--- Information provided Enclosed Below ---

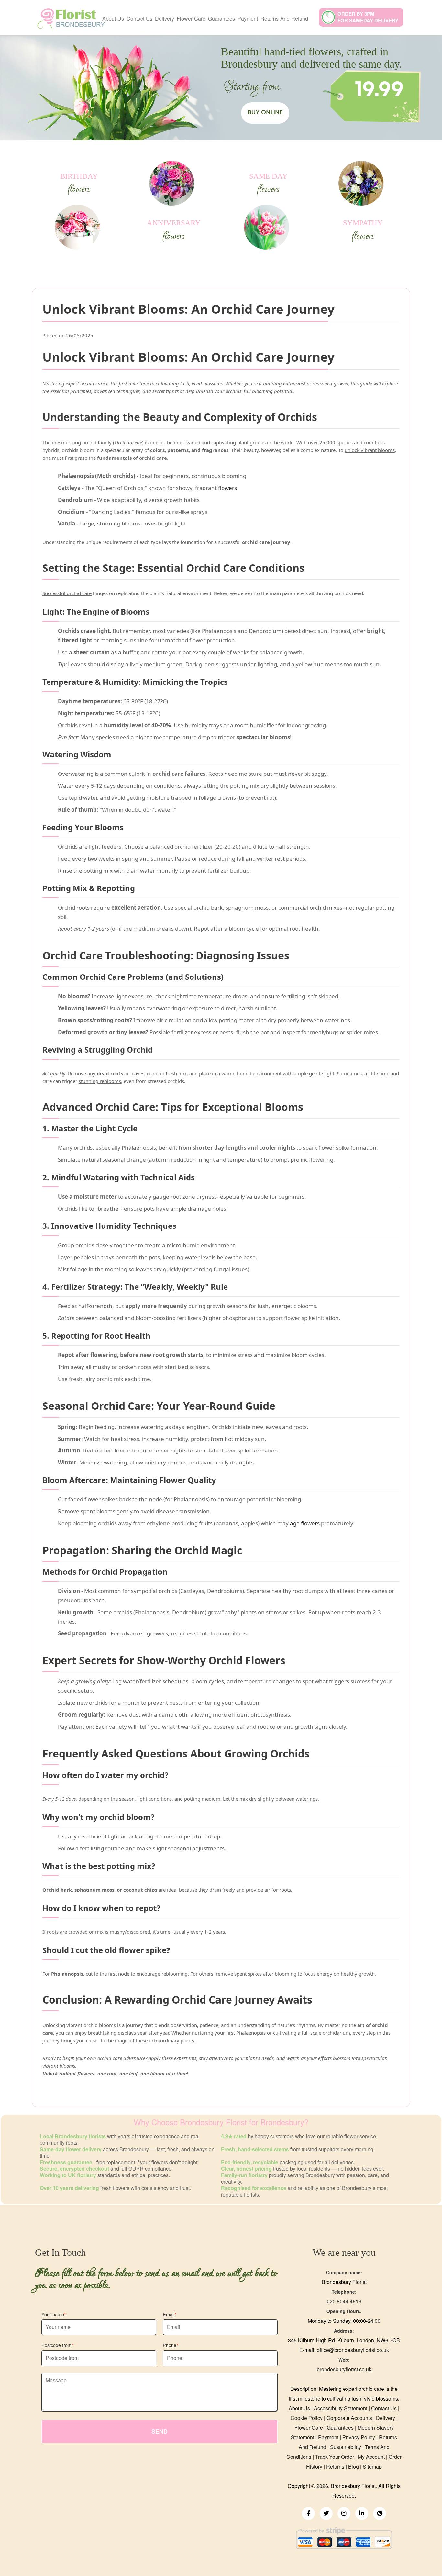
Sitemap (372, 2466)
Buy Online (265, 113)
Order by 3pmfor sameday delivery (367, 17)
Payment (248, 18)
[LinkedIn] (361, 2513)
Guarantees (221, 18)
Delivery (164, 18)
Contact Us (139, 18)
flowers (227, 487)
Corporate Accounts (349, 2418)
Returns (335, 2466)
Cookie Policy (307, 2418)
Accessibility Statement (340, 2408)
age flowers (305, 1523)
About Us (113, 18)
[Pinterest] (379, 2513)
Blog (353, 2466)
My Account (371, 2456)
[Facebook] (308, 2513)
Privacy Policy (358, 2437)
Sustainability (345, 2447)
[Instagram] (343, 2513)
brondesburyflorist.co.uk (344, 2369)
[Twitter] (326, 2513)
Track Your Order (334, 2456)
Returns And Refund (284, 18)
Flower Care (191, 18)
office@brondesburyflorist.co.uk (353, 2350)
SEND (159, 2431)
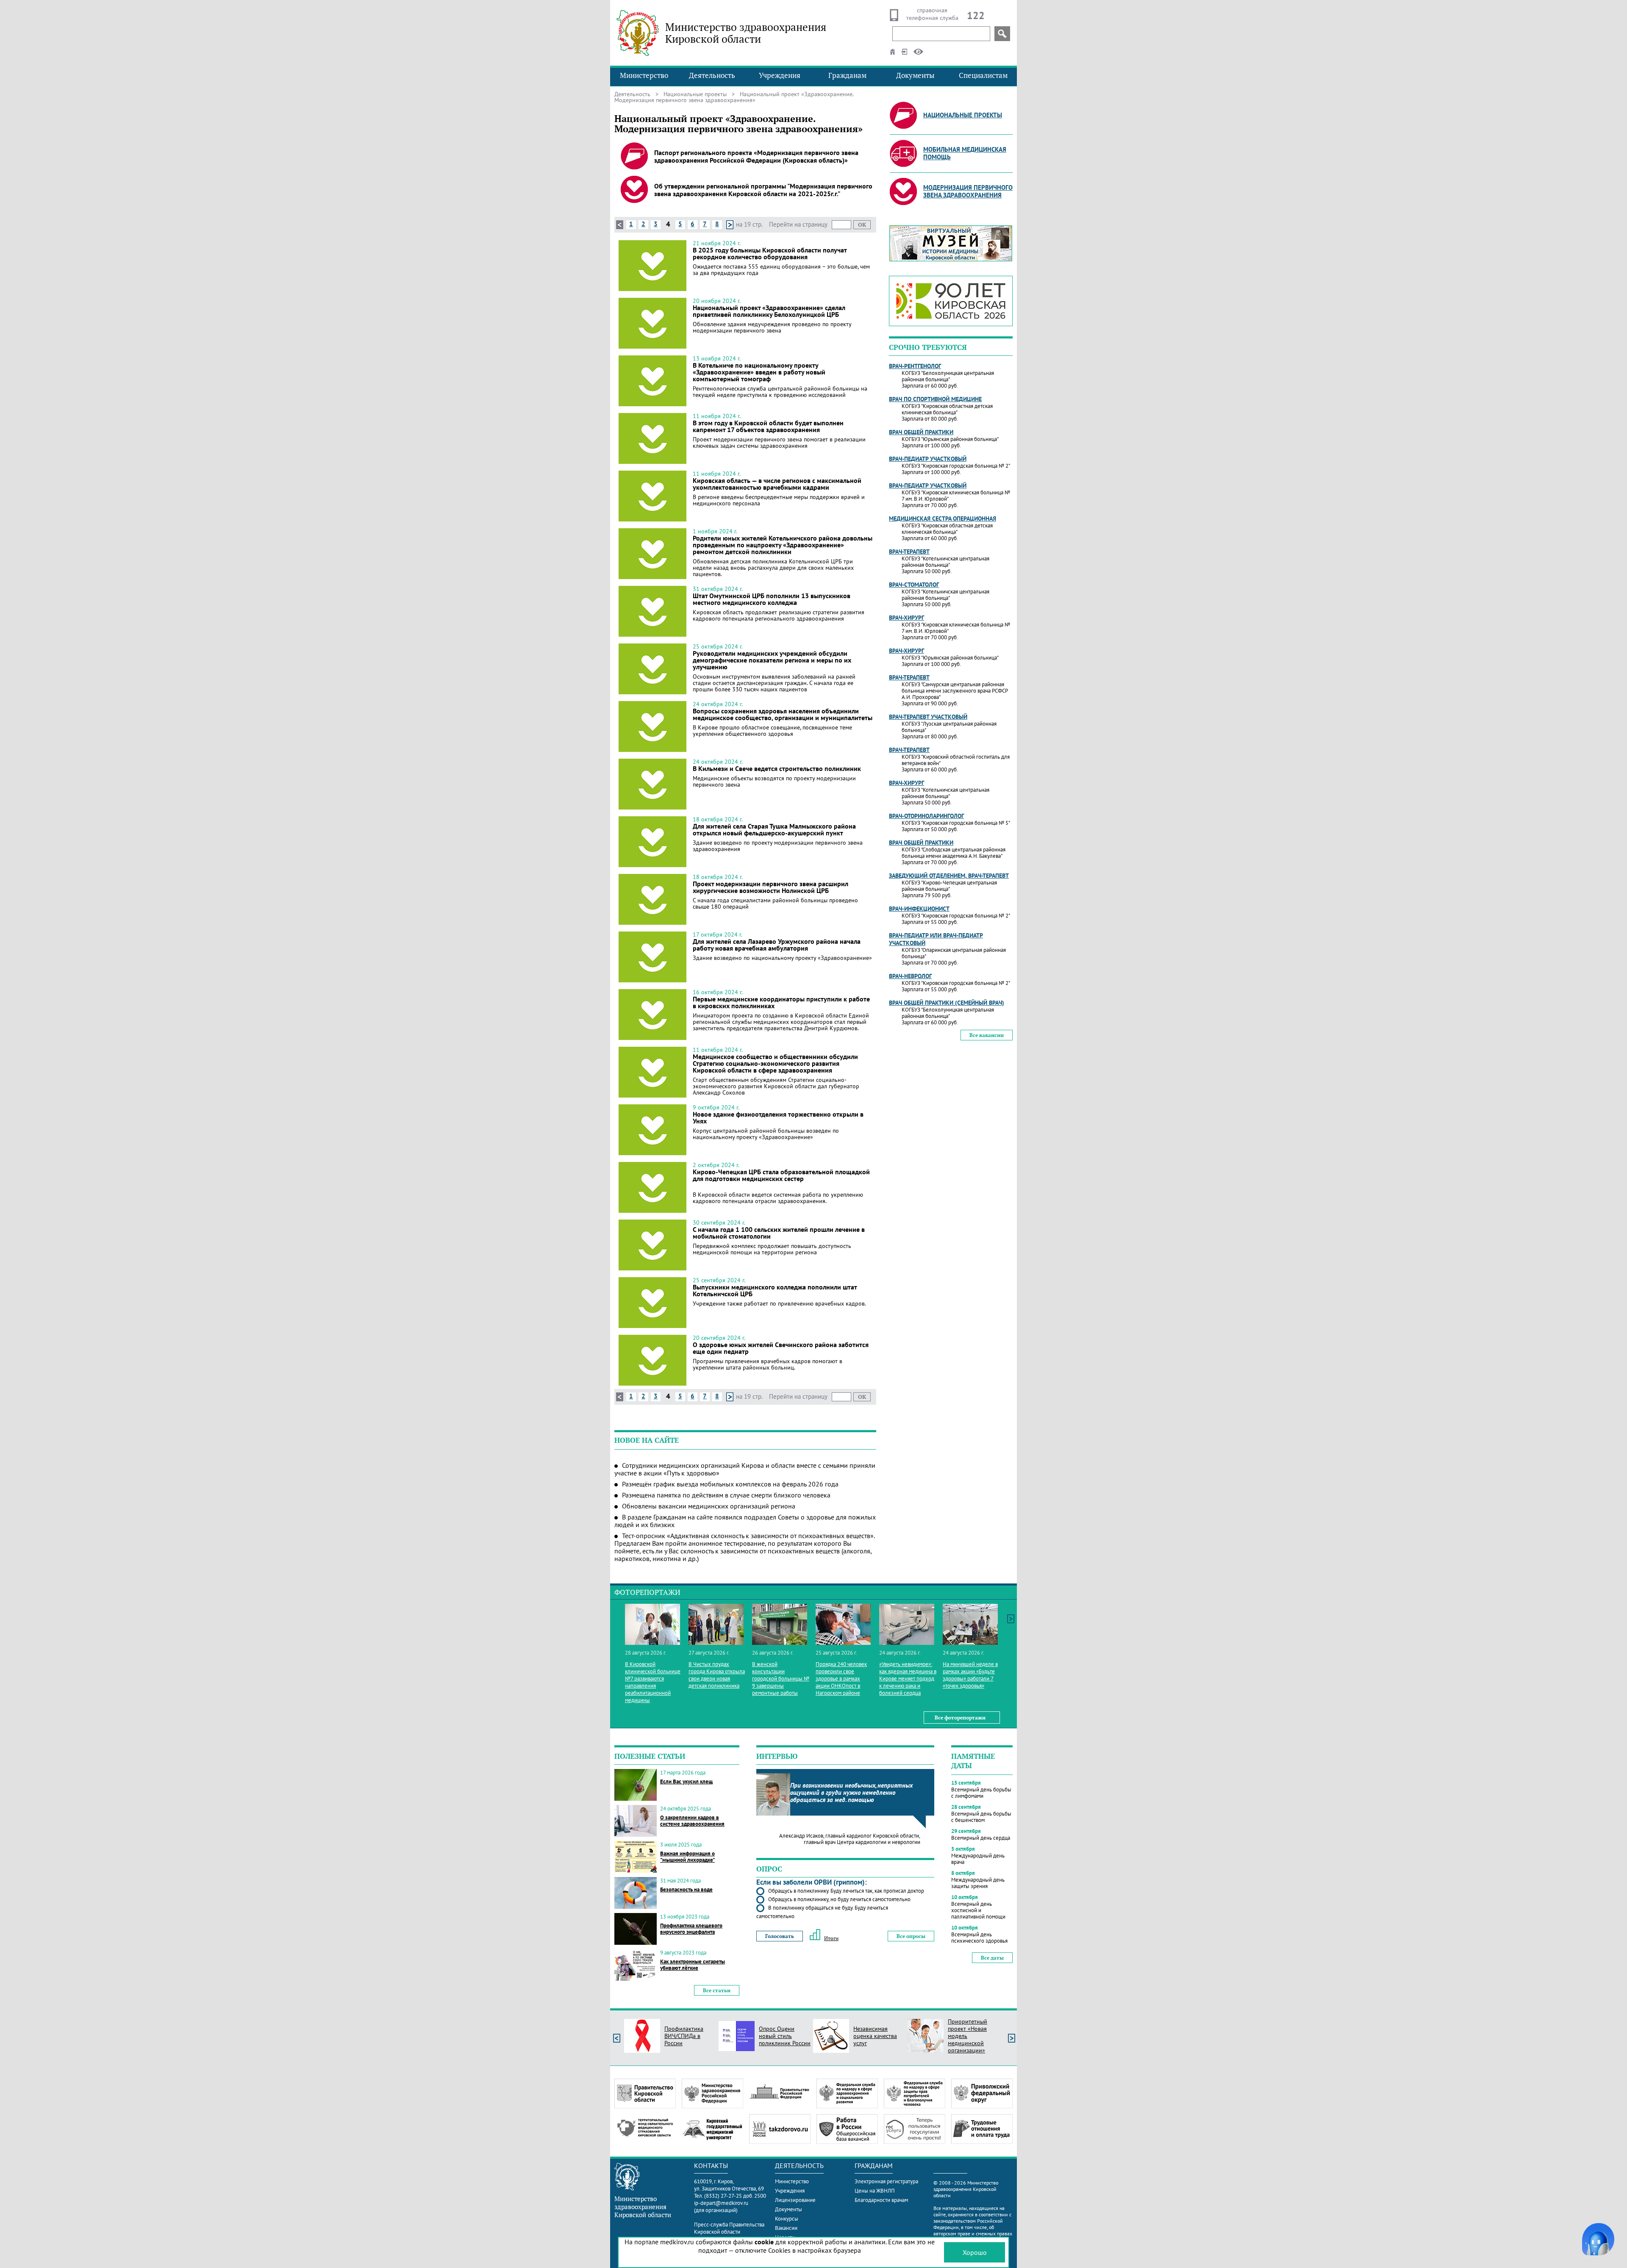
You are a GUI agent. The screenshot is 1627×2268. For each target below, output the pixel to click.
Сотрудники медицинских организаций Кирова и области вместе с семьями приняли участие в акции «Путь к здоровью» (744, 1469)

--- End of Enclosed Information provided ---
--- Information provided Enclosed Below ---

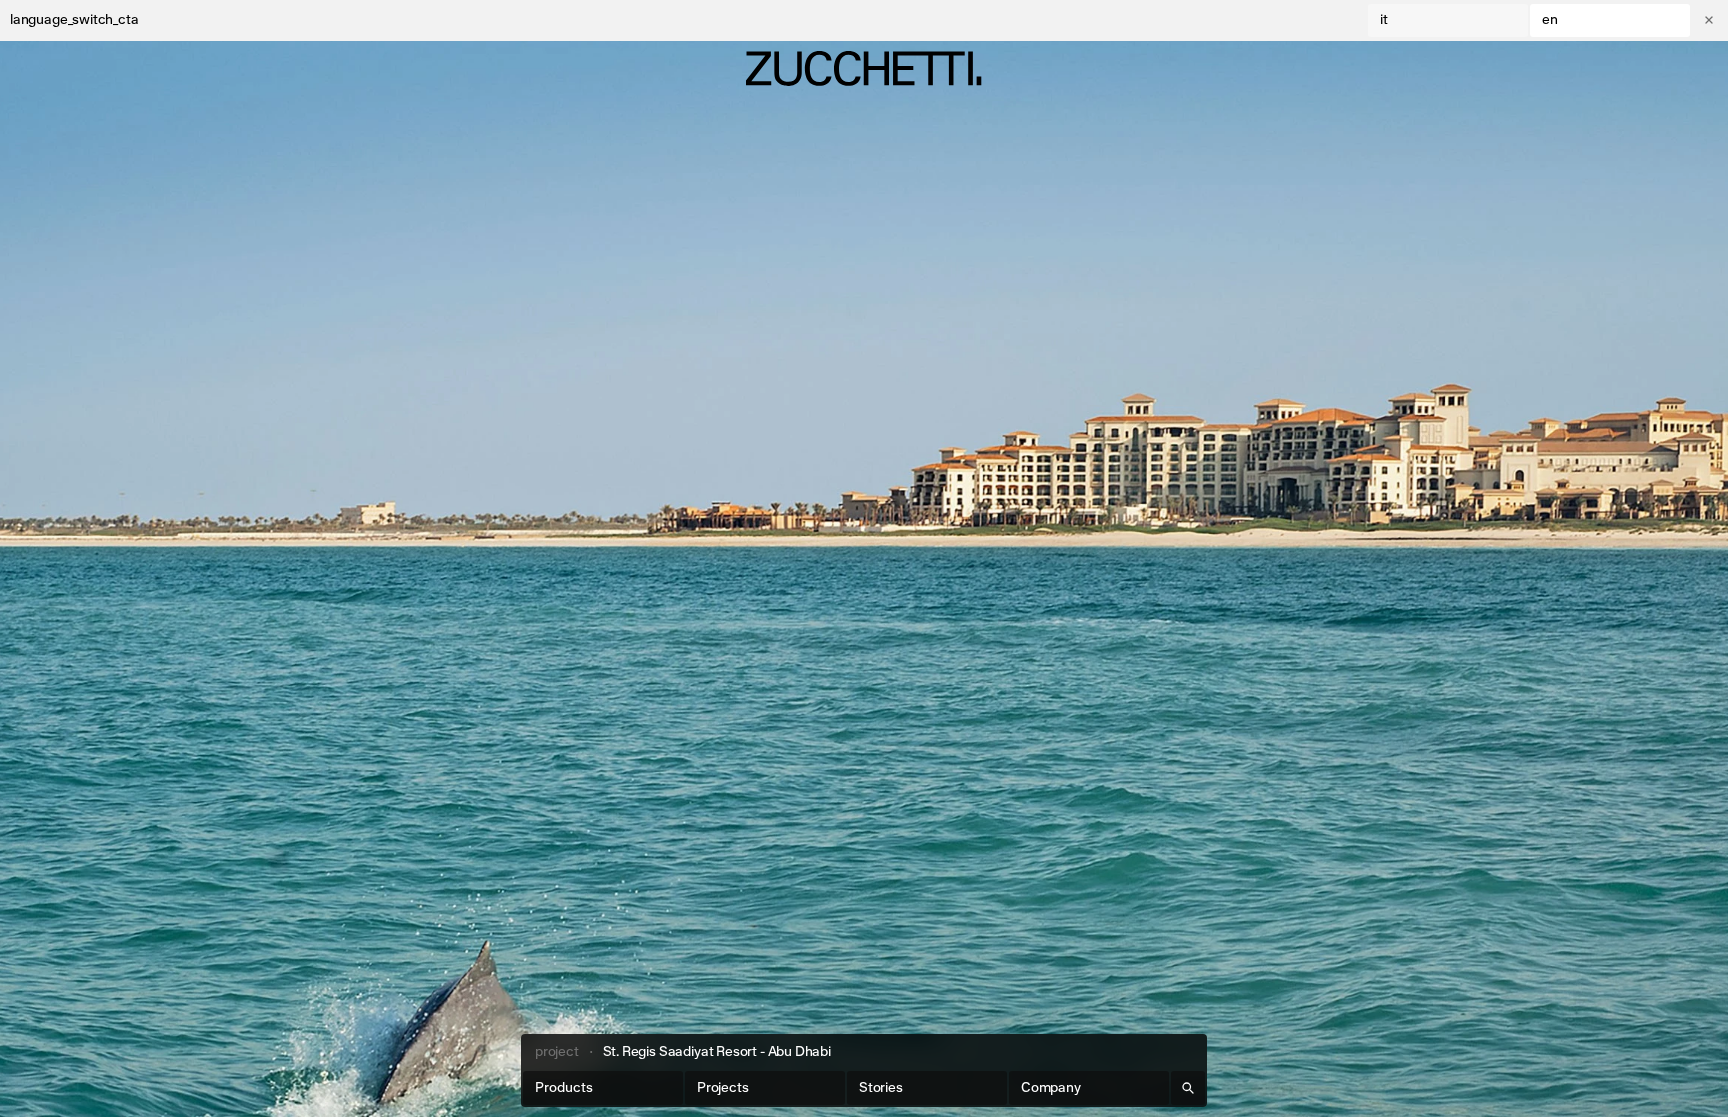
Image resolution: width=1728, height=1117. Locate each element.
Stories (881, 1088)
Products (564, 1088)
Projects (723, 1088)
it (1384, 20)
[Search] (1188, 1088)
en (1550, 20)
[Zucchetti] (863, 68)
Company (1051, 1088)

--- End of Enclosed Information provided ---

> [Task item]:
Although the records above contain pictures, the copy must not; set down exactly the lines from the one with "[Pinterest] (379, 2513)" up to and including the one with "Сотрудники медицинских организаций".

> [Response below]:
[Pinterest] (379, 2513)
Blog (353, 2466)
My Account (371, 2456)
[Facebook] (308, 2513)
Privacy Policy (358, 2437)
Sustainability (345, 2447)
[Instagram] (343, 2513)
brondesburyflorist.co.uk (344, 2369)
[Twitter] (326, 2513)
Track Your Order (334, 2456)
Returns And Refund (284, 18)
Flower Care (191, 18)
office@brondesburyflorist.co.uk (353, 2350)
SEND (159, 2431)
You are a GUI agent. The screenshot is 1627×2268. For each target below, output the pixel to click.
Сотрудники медицинских организаций Кирова и области вместе с семьями приняли участие в акции «Путь к здоровью» (744, 1469)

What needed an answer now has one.